**Problem**
Pictures do not belong in the copy; retype the records below exactly.

*** Opening Data ***

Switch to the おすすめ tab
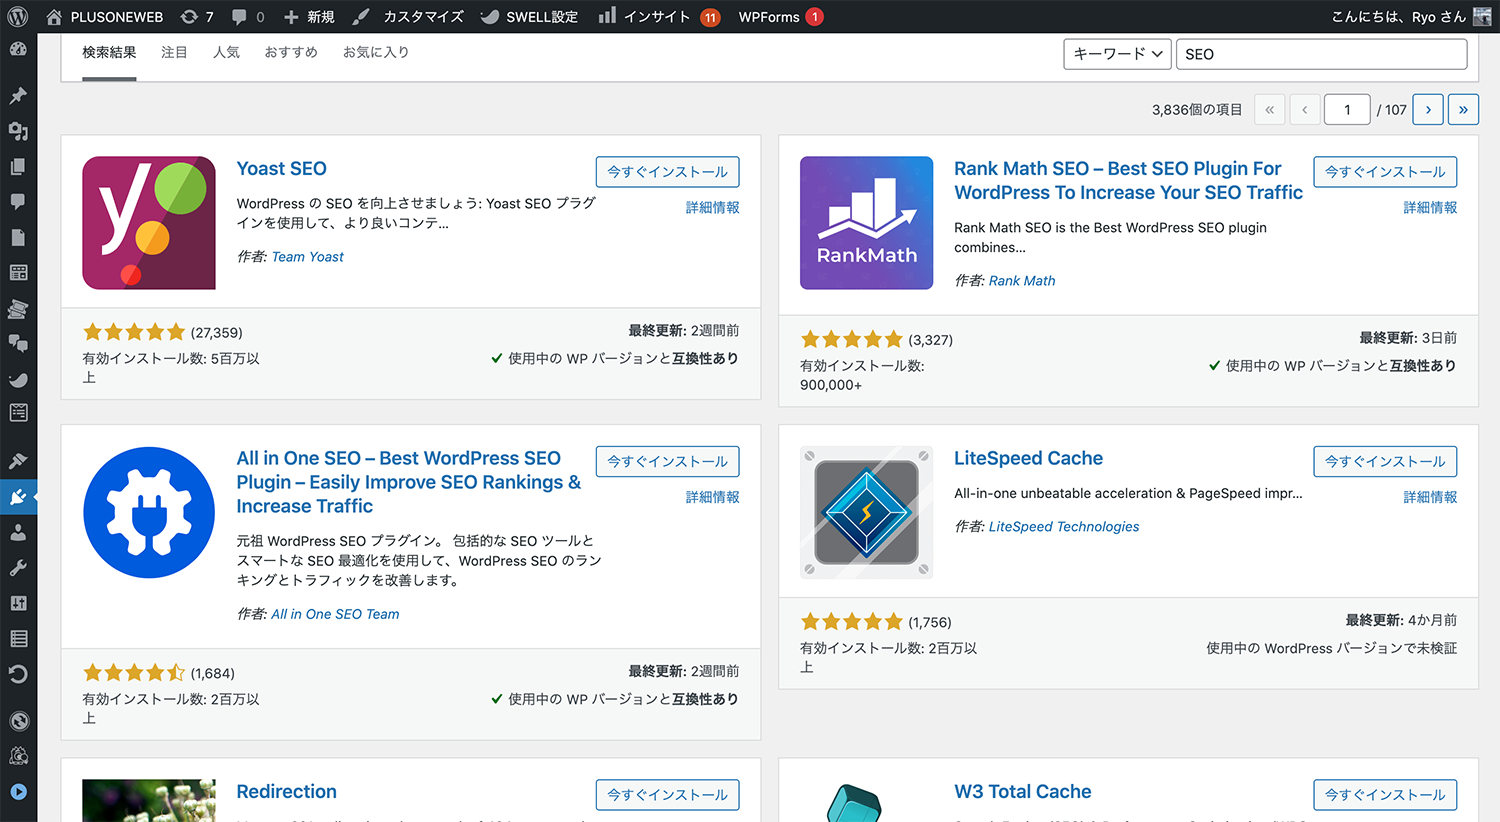pos(291,52)
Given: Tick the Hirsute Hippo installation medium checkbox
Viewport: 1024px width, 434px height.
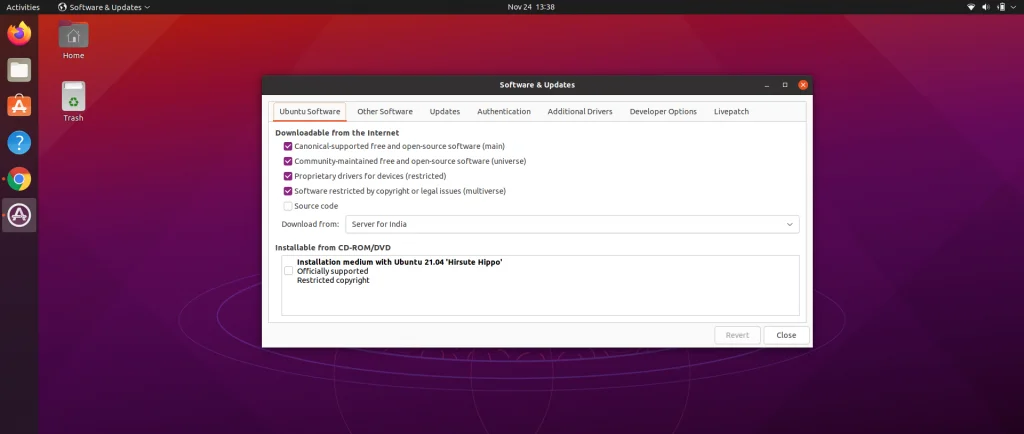Looking at the screenshot, I should (x=288, y=271).
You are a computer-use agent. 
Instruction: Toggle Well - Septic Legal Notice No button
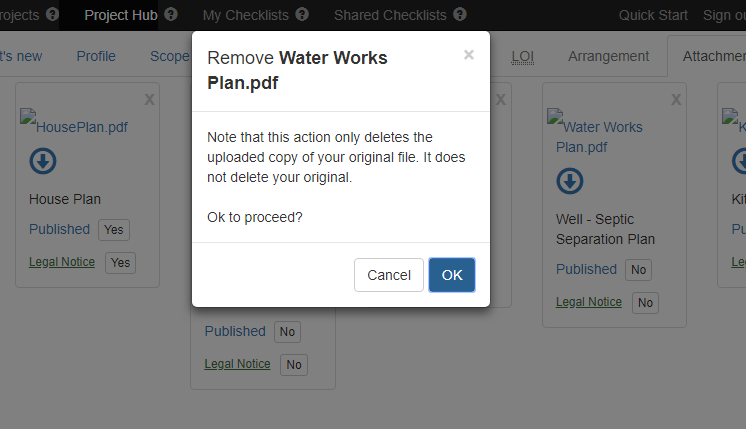tap(645, 302)
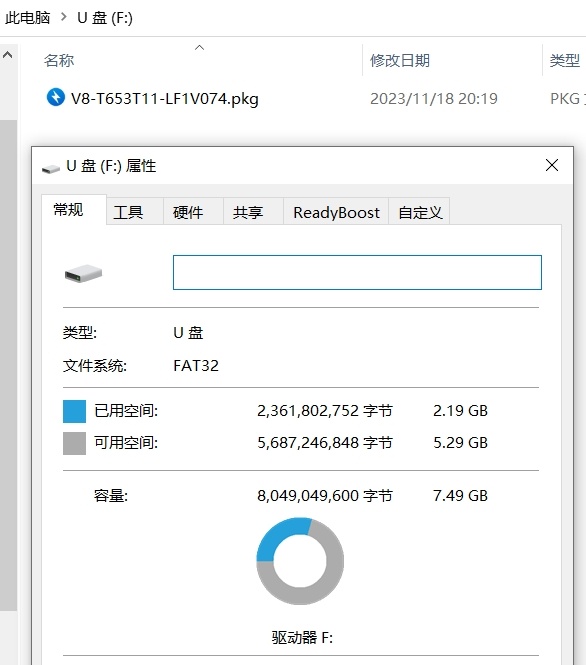Screen dimensions: 586x665
Task: Sort files by 名称 column header
Action: tap(59, 60)
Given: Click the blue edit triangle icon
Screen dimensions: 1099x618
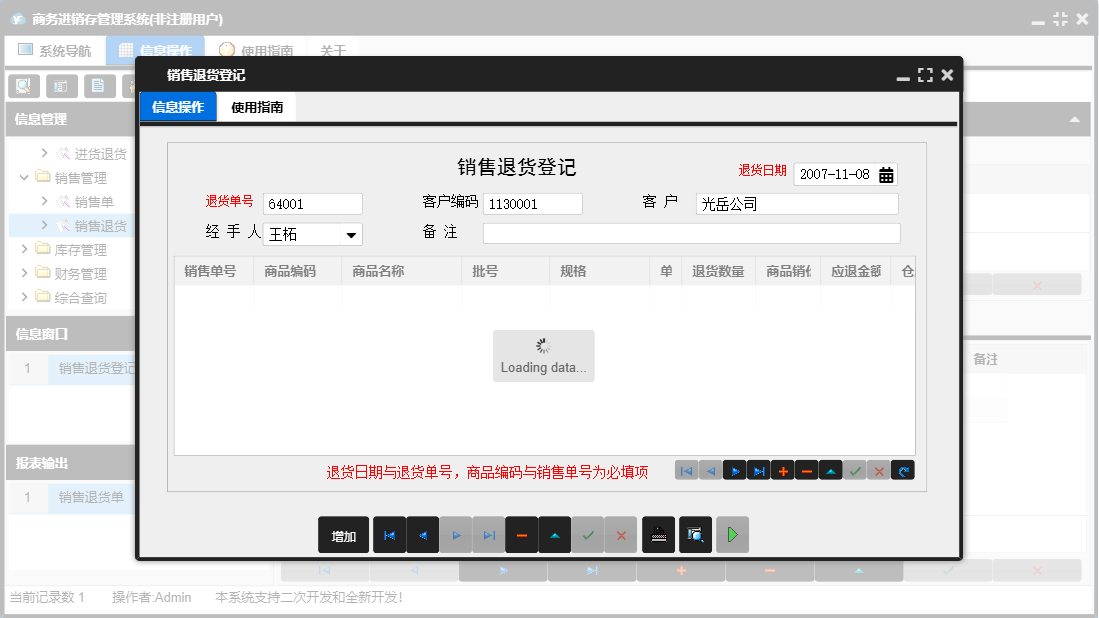Looking at the screenshot, I should 830,470.
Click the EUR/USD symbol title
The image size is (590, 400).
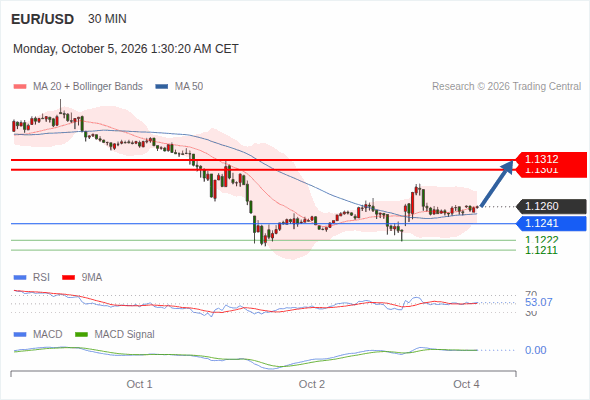tap(43, 19)
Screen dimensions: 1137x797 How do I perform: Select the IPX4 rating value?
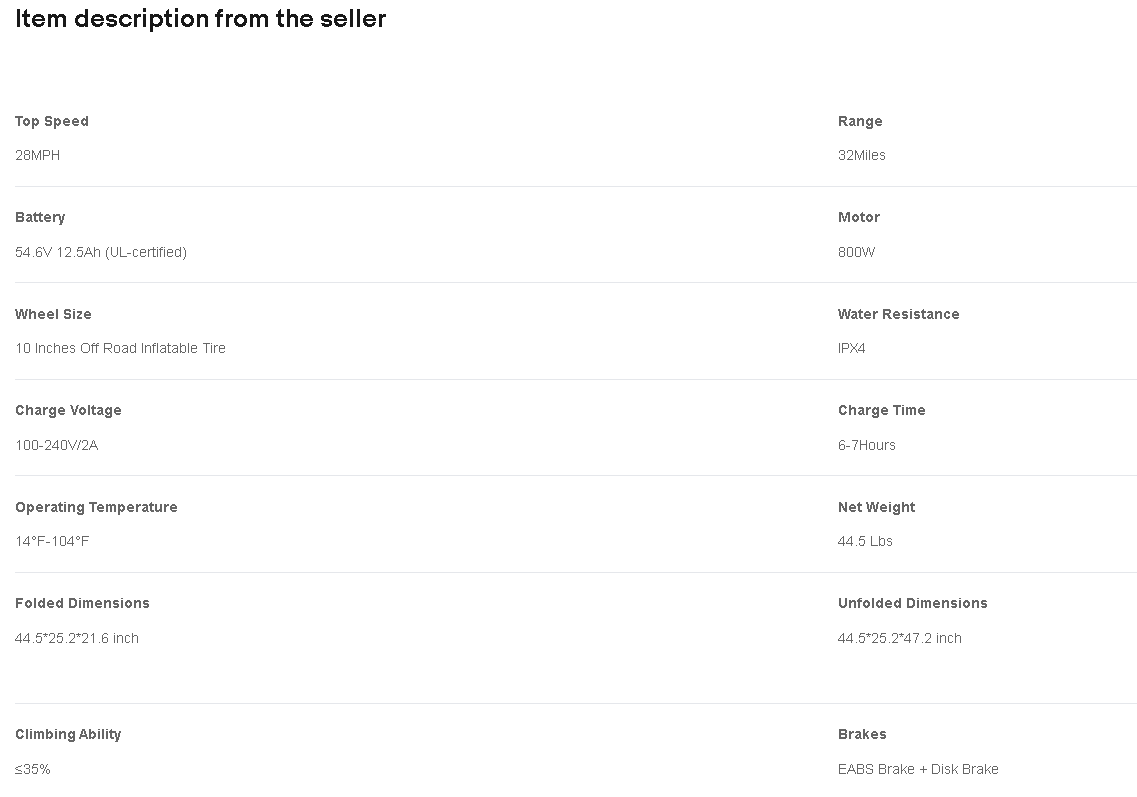(851, 348)
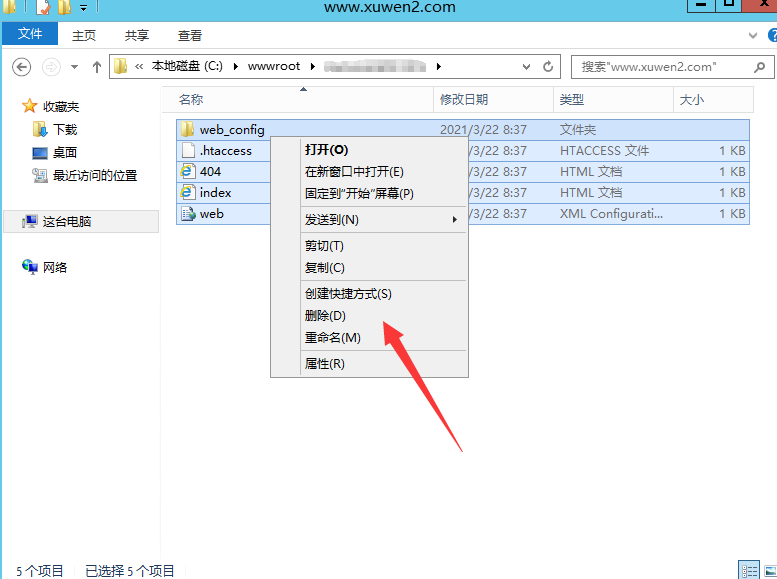Viewport: 777px width, 579px height.
Task: Open address bar history dropdown
Action: 527,67
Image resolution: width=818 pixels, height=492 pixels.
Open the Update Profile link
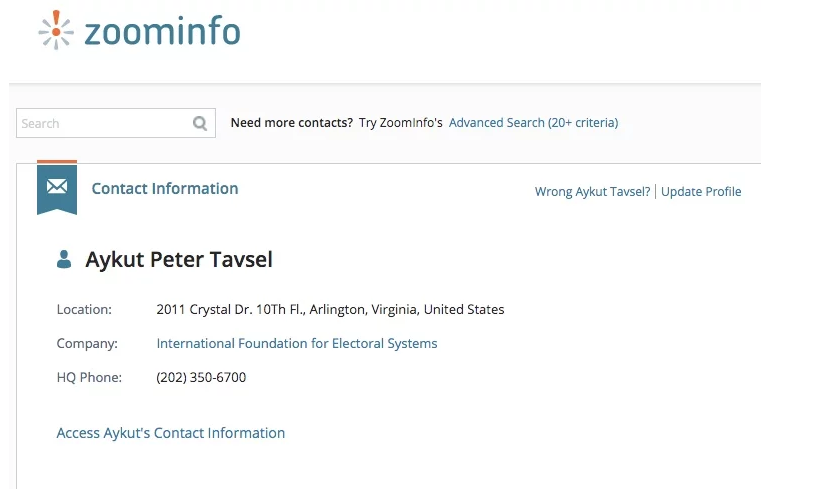pos(701,192)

*** Closing Data ***

**Problem solution**
Switch to the おすすめ tab
pos(291,52)
Given: Tick the Hirsute Hippo installation medium checkbox
Viewport: 1024px width, 434px height.
Looking at the screenshot, I should (x=288, y=271).
You are a computer-use agent. 
Instruction: Toggle Well - Septic Legal Notice No button
tap(645, 302)
Screen dimensions: 586x665
Task: Sort files by 名称 column header
Action: tap(59, 60)
Given: Click the blue edit triangle icon
Screen dimensions: 1099x618
Looking at the screenshot, I should 830,470.
Click the EUR/USD symbol title
The image size is (590, 400).
tap(43, 19)
Screen dimensions: 1137x797 How do I perform: Select the IPX4 rating value?
(851, 348)
Viewport: 777px width, 579px height.
Task: Open address bar history dropdown
Action: 527,67
Image resolution: width=818 pixels, height=492 pixels.
Open the Update Profile link
pos(701,192)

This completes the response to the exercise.